**PROMPT**
What lines in the listing below hold the string "from"? Please copy them out.
Segment Start: EXCERPTED RECORDS
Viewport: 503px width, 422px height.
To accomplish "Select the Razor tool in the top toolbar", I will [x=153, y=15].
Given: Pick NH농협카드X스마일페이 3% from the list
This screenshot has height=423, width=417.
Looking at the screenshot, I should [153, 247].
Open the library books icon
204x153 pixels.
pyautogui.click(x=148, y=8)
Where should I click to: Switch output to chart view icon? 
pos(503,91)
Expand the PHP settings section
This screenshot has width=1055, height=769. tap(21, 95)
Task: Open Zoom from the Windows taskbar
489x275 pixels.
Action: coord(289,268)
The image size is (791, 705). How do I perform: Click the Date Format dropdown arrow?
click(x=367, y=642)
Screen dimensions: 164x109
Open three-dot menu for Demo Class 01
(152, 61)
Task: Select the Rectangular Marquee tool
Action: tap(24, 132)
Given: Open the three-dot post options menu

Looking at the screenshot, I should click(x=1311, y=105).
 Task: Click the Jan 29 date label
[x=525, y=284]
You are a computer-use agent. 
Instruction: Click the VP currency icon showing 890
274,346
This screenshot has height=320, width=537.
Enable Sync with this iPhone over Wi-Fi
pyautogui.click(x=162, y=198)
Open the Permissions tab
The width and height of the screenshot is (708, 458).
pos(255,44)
Segment End: EXCERPTED RECORDS
**RESPONSE**
Given: Pick NH농협카드X스마일페이 3% from the list
Task: Open Zoom from the Windows taskbar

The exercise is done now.